> **Alıştırma Yönergesi**
Aşağıdaki satırların tamamını, her satıra bir dize düşecek biçimde bir JSON listesi olarak düzenleyin. Boş satırları listeye almayın.

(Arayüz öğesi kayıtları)
◇ ◇ ◇ ◇

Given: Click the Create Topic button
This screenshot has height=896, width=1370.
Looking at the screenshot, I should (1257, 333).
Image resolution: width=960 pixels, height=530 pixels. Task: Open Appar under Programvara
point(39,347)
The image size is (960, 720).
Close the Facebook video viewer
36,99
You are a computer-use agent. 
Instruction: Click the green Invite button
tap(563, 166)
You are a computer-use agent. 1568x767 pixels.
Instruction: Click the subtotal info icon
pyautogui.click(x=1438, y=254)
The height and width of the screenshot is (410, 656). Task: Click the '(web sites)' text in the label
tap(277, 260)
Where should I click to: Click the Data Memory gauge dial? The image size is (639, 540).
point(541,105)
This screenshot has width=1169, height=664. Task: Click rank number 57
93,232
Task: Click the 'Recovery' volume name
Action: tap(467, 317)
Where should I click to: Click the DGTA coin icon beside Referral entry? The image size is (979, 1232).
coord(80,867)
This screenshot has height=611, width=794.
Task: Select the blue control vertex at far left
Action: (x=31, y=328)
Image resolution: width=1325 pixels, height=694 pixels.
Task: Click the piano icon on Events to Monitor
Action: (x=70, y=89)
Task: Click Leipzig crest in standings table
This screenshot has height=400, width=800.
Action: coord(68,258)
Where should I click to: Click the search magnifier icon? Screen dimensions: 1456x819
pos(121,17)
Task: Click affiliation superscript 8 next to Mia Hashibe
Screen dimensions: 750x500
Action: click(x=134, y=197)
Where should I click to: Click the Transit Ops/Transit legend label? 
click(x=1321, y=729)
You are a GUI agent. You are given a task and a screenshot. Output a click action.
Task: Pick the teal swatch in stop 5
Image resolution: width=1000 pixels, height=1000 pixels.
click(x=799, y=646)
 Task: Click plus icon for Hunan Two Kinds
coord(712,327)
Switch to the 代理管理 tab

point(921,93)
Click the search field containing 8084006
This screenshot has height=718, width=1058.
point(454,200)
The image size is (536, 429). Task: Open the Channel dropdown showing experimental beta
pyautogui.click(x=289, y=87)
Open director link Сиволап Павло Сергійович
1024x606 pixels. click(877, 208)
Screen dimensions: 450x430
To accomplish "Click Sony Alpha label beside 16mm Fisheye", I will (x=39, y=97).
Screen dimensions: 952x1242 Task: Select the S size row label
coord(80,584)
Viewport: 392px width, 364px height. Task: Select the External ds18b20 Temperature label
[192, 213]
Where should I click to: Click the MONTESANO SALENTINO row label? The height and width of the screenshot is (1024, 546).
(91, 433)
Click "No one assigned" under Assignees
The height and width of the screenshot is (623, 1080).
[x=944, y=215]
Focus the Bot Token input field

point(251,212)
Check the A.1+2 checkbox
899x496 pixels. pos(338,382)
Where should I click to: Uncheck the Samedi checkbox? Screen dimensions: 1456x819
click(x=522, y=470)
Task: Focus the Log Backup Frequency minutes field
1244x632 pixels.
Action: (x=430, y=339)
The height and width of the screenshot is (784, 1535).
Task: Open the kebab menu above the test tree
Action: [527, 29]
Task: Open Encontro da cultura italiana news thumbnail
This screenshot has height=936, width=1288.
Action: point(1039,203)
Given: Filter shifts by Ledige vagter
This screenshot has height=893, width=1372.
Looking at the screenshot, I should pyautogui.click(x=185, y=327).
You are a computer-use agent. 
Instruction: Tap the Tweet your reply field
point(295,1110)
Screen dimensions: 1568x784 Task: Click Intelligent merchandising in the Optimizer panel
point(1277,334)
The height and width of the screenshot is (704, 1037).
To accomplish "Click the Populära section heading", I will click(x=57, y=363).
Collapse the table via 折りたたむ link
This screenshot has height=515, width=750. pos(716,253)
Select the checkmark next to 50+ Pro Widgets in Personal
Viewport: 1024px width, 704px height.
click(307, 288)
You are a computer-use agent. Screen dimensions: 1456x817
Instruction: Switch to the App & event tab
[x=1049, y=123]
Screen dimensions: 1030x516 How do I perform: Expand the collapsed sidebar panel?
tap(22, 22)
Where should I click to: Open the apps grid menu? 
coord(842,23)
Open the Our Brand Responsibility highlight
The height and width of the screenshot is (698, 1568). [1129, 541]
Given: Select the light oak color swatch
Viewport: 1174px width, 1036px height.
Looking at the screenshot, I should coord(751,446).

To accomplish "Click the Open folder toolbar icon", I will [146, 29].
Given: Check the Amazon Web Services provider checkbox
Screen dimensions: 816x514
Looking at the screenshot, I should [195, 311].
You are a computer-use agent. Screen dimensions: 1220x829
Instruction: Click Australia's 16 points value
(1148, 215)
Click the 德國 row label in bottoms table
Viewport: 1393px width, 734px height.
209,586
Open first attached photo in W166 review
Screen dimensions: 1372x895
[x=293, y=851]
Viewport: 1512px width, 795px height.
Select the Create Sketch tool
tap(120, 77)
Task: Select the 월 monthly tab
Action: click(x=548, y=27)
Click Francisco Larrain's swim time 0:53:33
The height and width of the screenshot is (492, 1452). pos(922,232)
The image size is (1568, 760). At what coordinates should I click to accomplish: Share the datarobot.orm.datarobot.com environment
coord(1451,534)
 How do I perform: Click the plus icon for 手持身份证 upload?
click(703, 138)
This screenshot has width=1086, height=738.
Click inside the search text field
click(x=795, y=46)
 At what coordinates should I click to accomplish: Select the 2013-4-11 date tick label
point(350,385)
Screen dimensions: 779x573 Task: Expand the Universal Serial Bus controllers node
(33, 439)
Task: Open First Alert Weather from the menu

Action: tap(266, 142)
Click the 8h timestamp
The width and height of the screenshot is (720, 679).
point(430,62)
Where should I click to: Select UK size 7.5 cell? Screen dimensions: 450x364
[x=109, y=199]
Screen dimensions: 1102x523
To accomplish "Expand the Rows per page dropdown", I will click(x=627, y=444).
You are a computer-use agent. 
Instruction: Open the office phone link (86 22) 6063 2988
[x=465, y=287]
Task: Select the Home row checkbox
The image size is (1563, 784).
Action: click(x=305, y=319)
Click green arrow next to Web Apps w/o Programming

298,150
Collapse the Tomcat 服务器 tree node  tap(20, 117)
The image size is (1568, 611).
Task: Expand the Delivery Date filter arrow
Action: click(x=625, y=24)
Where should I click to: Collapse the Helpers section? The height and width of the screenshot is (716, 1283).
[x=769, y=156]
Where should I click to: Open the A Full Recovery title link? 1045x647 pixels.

◇ ◇ ◇ ◇

> **Sonuç**
[
  "Given: Click the Create Topic button",
  "This screenshot has height=896, width=1370.",
  "Looking at the screenshot, I should (1257, 333).",
  "Image resolution: width=960 pixels, height=530 pixels. Task: Open Appar under Programvara",
  "point(39,347)",
  "The image size is (960, 720).",
  "Close the Facebook video viewer",
  "36,99",
  "You are a computer-use agent. ",
  "Instruction: Click the green Invite button",
  "tap(563, 166)",
  "You are a computer-use agent. 1568x767 pixels.",
  "Instruction: Click the subtotal info icon",
  "pyautogui.click(x=1438, y=254)",
  "The height and width of the screenshot is (410, 656). Task: Click the '(web sites)' text in the label",
  "tap(277, 260)",
  "Where should I click to: Click the Data Memory gauge dial? The image size is (639, 540).",
  "point(541,105)",
  "This screenshot has width=1169, height=664. Task: Click rank number 57",
  "93,232",
  "Task: Click the 'Recovery' volume name",
  "Action: tap(467, 317)",
  "Where should I click to: Click the DGTA coin icon beside Referral entry? The image size is (979, 1232).",
  "coord(80,867)",
  "This screenshot has height=611, width=794.",
  "Task: Select the blue control vertex at far left",
  "Action: (x=31, y=328)",
  "Image resolution: width=1325 pixels, height=694 pixels.",
  "Task: Click the piano icon on Events to Monitor",
  "Action: (x=70, y=89)",
  "Task: Click Leipzig crest in standings table",
  "This screenshot has height=400, width=800.",
  "Action: coord(68,258)",
  "Where should I click to: Click the search magnifier icon? Screen dimensions: 1456x819",
  "pos(121,17)",
  "Task: Click affiliation superscript 8 next to Mia Hashibe",
  "Screen dimensions: 750x500",
  "Action: click(x=134, y=197)",
  "Where should I click to: Click the Transit Ops/Transit legend label? ",
  "click(x=1321, y=729)",
  "You are a GUI agent. You are given a task and a screenshot. Output a click action.",
  "Task: Pick the teal swatch in stop 5",
  "Image resolution: width=1000 pixels, height=1000 pixels.",
  "click(x=799, y=646)",
  " Task: Click plus icon for Hunan Two Kinds",
  "coord(712,327)",
  "Switch to the 代理管理 tab",
  "point(921,93)",
  "Click the search field containing 8084006",
  "This screenshot has height=718, width=1058.",
  "point(454,200)",
  "The image size is (536, 429). Task: Open the Channel dropdown showing experimental beta",
  "pyautogui.click(x=289, y=87)",
  "Open director link Сиволап Павло Сергійович",
  "1024x606 pixels. click(877, 208)",
  "Screen dimensions: 450x430",
  "To accomplish \"Click Sony Alpha label beside 16mm Fisheye\", I will (x=39, y=97).",
  "Screen dimensions: 952x1242 Task: Select the S size row label",
  "coord(80,584)",
  "Viewport: 392px width, 364px height. Task: Select the External ds18b20 Temperature label",
  "[192, 213]",
  "Where should I click to: Click the MONTESANO SALENTINO row label? The height and width of the screenshot is (1024, 546).",
  "(91, 433)",
  "Click \"No one assigned\" under Assignees",
  "The height and width of the screenshot is (623, 1080).",
  "[x=944, y=215]",
  "Focus the Bot Token input field",
  "point(251,212)",
  "Check the A.1+2 checkbox",
  "899x496 pixels. pos(338,382)",
  "Where should I click to: Uncheck the Samedi checkbox? Screen dimensions: 1456x819",
  "click(x=522, y=470)",
  "Task: Focus the Log Backup Frequency minutes field",
  "1244x632 pixels.",
  "Action: (x=430, y=339)",
  "The height and width of the screenshot is (784, 1535).",
  "Task: Open the kebab menu above the test tree",
  "Action: [527, 29]",
  "Task: Open Encontro da cultura italiana news thumbnail",
  "This screenshot has height=936, width=1288.",
  "Action: point(1039,203)",
  "Given: Filter shifts by Ledige vagter",
  "This screenshot has height=893, width=1372.",
  "Looking at the screenshot, I should pyautogui.click(x=185, y=327).",
  "You are a computer-use agent. ",
  "Instruction: Tap the Tweet your reply field",
  "point(295,1110)",
  "Screen dimensions: 1568x784 Task: Click Intelligent merchandising in the Optimizer panel",
  "point(1277,334)",
  "The height and width of the screenshot is (704, 1037).",
  "To accomplish \"Click the Populära section heading\", I will click(x=57, y=363).",
  "Collapse the table via 折りたたむ link",
  "This screenshot has height=515, width=750. pos(716,253)",
  "Select the checkmark next to 50+ Pro Widgets in Personal",
  "Viewport: 1024px width, 704px height.",
  "click(307, 288)",
  "You are a computer-use agent. Screen dimensions: 1456x817",
  "Instruction: Switch to the App & event tab",
  "[x=1049, y=123]",
  "Screen dimensions: 1030x516 How do I perform: Expand the collapsed sidebar panel?",
  "tap(22, 22)",
  "Where should I click to: Open the apps grid menu? ",
  "coord(842,23)",
  "Open the Our Brand Responsibility highlight",
  "The height and width of the screenshot is (698, 1568). [1129, 541]",
  "Given: Select the light oak color swatch",
  "Viewport: 1174px width, 1036px height.",
  "Looking at the screenshot, I should coord(751,446).",
  "To accomplish \"Click the Open folder toolbar icon\", I will [146, 29].",
  "Given: Check the Amazon Web Services provider checkbox",
  "Screen dimensions: 816x514",
  "Looking at the screenshot, I should [195, 311].",
  "You are a computer-use agent. Screen dimensions: 1220x829",
  "Instruction: Click Australia's 16 points value",
  "(1148, 215)",
  "Click the 德國 row label in bottoms table",
  "Viewport: 1393px width, 734px height.",
  "209,586",
  "Open first attached photo in W166 review",
  "Screen dimensions: 1372x895",
  "[x=293, y=851]",
  "Viewport: 1512px width, 795px height.",
  "Select the Create Sketch tool",
  "tap(120, 77)",
  "Task: Select the 월 monthly tab",
  "Action: click(x=548, y=27)",
  "Click Francisco Larrain's swim time 0:53:33",
  "The height and width of the screenshot is (492, 1452). pos(922,232)",
  "The image size is (1568, 760). At what coordinates should I click to accomplish: Share the datarobot.orm.datarobot.com environment",
  "coord(1451,534)",
  " How do I perform: Click the plus icon for 手持身份证 upload?",
  "click(703, 138)",
  "This screenshot has width=1086, height=738.",
  "Click inside the search text field",
  "click(x=795, y=46)",
  " At what coordinates should I click to accomplish: Select the 2013-4-11 date tick label",
  "point(350,385)",
  "Screen dimensions: 779x573 Task: Expand the Universal Serial Bus controllers node",
  "(33, 439)",
  "Task: Open First Alert Weather from the menu",
  "Action: tap(266, 142)",
  "Click the 8h timestamp",
  "The width and height of the screenshot is (720, 679).",
  "point(430,62)",
  "Where should I click to: Select UK size 7.5 cell? Screen dimensions: 450x364",
  "[x=109, y=199]",
  "Screen dimensions: 1102x523",
  "To accomplish \"Expand the Rows per page dropdown\", I will click(x=627, y=444).",
  "You are a computer-use agent. ",
  "Instruction: Open the office phone link (86 22) 6063 2988",
  "[x=465, y=287]",
  "Task: Select the Home row checkbox",
  "The image size is (1563, 784).",
  "Action: click(x=305, y=319)",
  "Click green arrow next to Web Apps w/o Programming",
  "298,150",
  "Collapse the Tomcat 服务器 tree node  tap(20, 117)",
  "The image size is (1568, 611).",
  "Task: Expand the Delivery Date filter arrow",
  "Action: click(x=625, y=24)",
  "Where should I click to: Collapse the Helpers section? The height and width of the screenshot is (716, 1283).",
  "[x=769, y=156]",
  "Where should I click to: Open the A Full Recovery title link? 1045x647 pixels."
]